Type: Roll & Write (almost!)

Time to play: 45-90 minutes (Teaching: 15 minutes)

Best played with: 3 Players (2-4 Players)

Welcome to the latest iteration in the evolving games category of Roll & Write. Yes okay, it’s like an iPhone – it evolved by taking something away (the writing!). In this game, you will be rolling dice and then marking up a central board with your commitments.

Image courtesy of GMT – this game is as fun and light as the box cover suggests. It’s also got as much richness and depth as the designer (same as Dominant Species suggests. This is a tricky combination but an impressive one and makes it a contender for any modern board game collection.

So, what’s the core of this game? Well it’s two fold – the map and the dice. The map is a rich picture of city planning with four similar purposed zones, a “greenbelt” to be protected and a series of mayor’s offices. This map is the effective writing pad of the players. You will be placing cubes on this map to mark where you are making points / advancements. Some parts of the map, like the greenbelt, just track your own progress for future dice rolls / scoring, however the main centre of the board is the town – four zones of area control.

Now, a few reviewers at the moment have been calling area control a lazy mechanic that gets added to a lot of games. I would agree with a lot of that, but I think that this game has actually really advanced it. The mechanic isn’t a simple case of “who has the most cubes”. In the town there are three rows and one outer space. Each row further out is more points – so it’s not just the most cubes but the total score of those cubes. In a sort of GCSE mathematics, this “moment” of your cubes in the area dictates your score. In other words, the one cube further out could outweigh a lot of cubes on row 1!

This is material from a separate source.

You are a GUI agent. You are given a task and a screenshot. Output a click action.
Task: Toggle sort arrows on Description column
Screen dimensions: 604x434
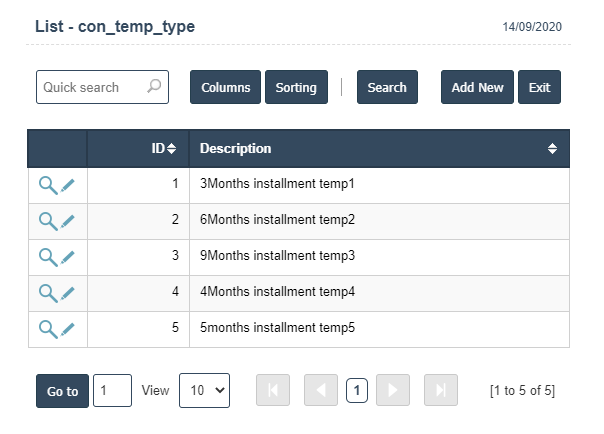tap(552, 149)

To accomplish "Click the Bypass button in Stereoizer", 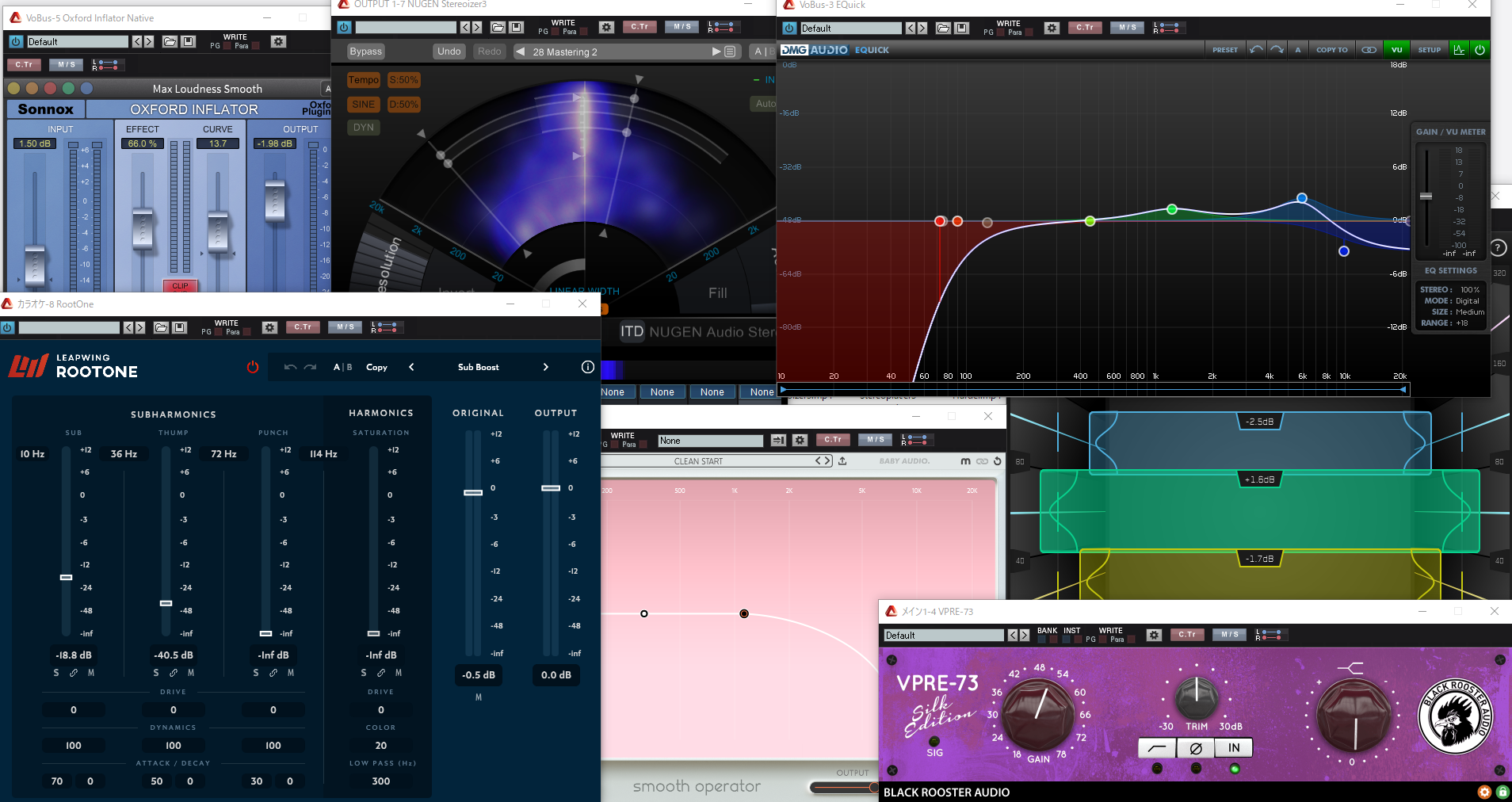I will coord(365,52).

This is a really clever mechanic because it combines with the dice. The dice, the second major mechanic, dictate how you lay cubes onto the board. The more valuable the cubes will be, the more dice need to be exactly right! So remember those town spaces – you have to get the right colour dice to the zone marker, and then you need “?” dice to copy the zone. So, to go in the first row (the least points) one die needs to be on a particular side. To go in the third row, you will need three!

The dice though are also really clever because this is not like yatzhee – you don’t just score the best part of the dice roll, you score it all. If you can get two sets of dice that have benefit – you trigger both. So if some dice score for the town zones, and others can get a mayor’s office – you get both!

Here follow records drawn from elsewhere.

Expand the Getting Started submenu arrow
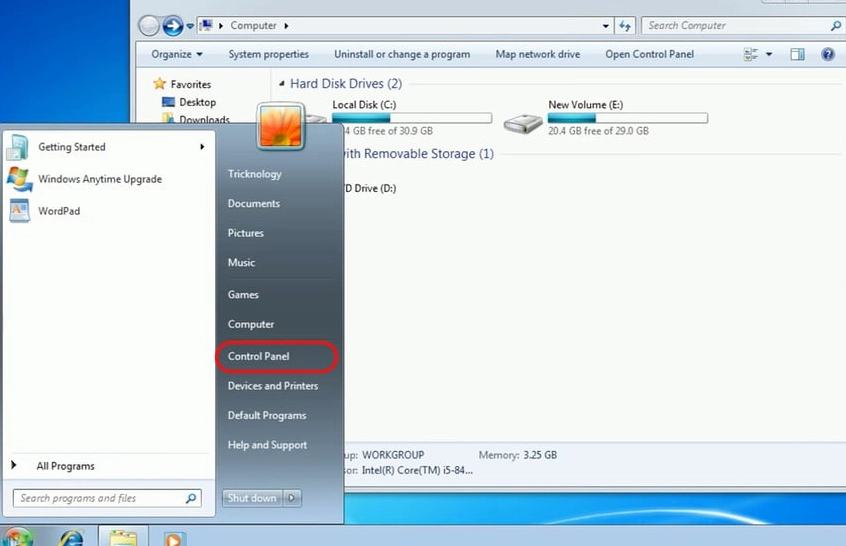This screenshot has height=546, width=846. point(202,147)
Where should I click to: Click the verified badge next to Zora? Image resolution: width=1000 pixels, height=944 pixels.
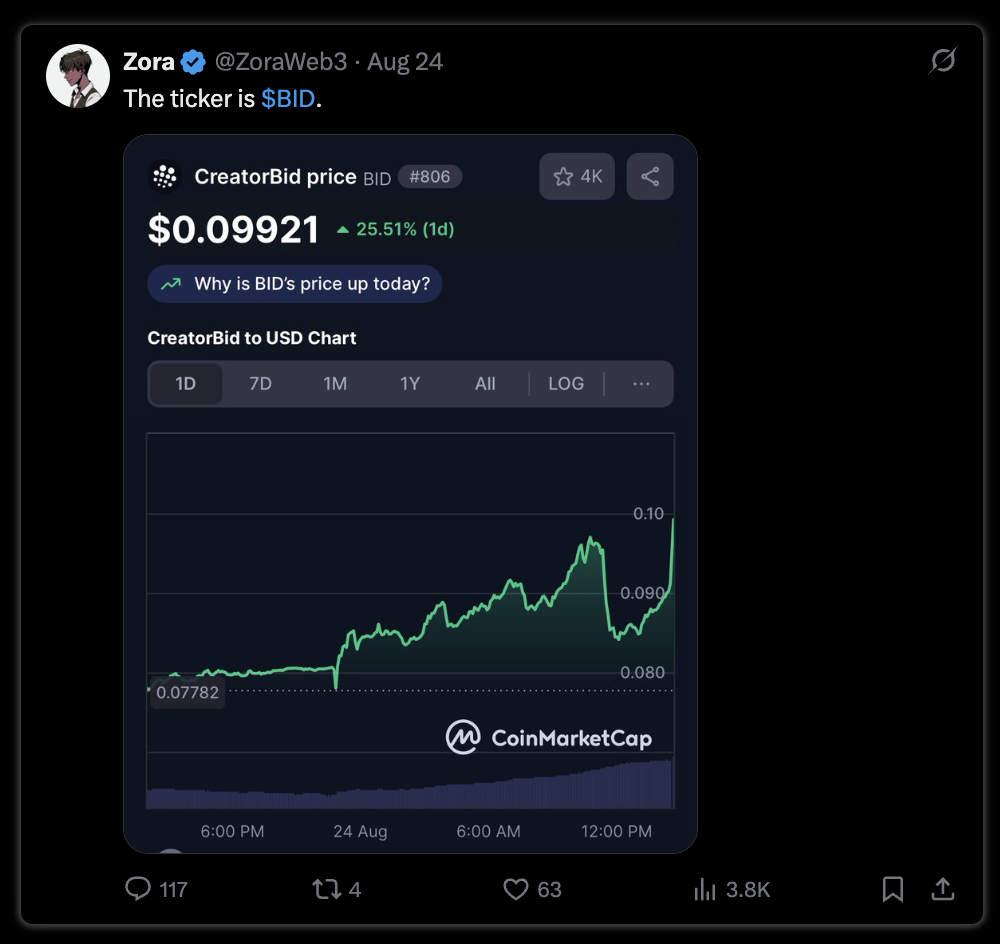(x=193, y=62)
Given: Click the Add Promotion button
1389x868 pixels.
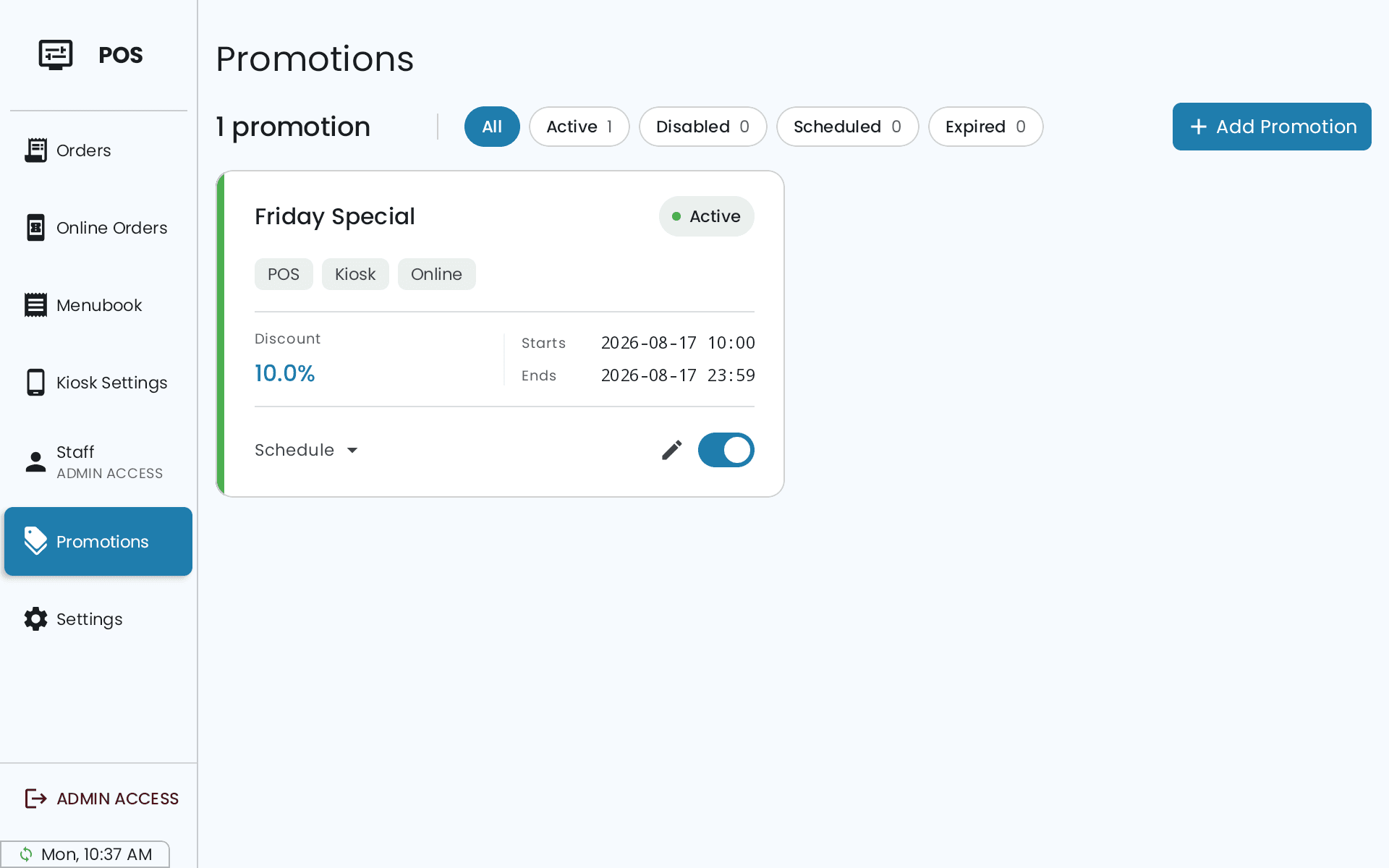Looking at the screenshot, I should pyautogui.click(x=1272, y=127).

I love this, because you can re-roll the dice twice (three rolls total) and this can mean that you are picking between pushing for one really good outcome or two mediocre outcomes. You might be trying really hard for a square in the park (really good roll!), but you end up getting some greenbelt and a space in town.

This then becomes a real choice! Especially when you consider that the dice drive the length of the game. Each game can vary in length – the more times you roll the green and black dice the more potential there is for an extra hourglass which pushes on the game. There aren’t actually that many hourglasses required to end the game, but you can come to a sticky end if you are hoping for a lot more turns (and other players roll hourglasses!).

I clearly like this game, but there are things to consider when looking at buying this. It’s a light game – there’s tactical depth but ultimately you are rolling dice and even with extra rolls you can only mitigate so much. The scoring is clever – you get the lower of two tracks that you manager. However, this can lead to a big swing in the last round – those who know the game plan well and keep a good balance while newer players can really struggle to end up with a 20 point or more difference between the two tracks.

Also, I haven’t mentioned it yet but there are secret scoring and disaster events (random seed / timing). When these happen and which players are effected can really impact some games and/or some players. Being set back by a disaster is authentic but it might make the game end frustrating!

Last notes,

  • If you want an easy to carry and teach game, this has got lot’s of potential and still packs a punch
  • If you hate dice, then keep in mind that mitigation only goes so far
  • If you win, try again – the events may pan out differently.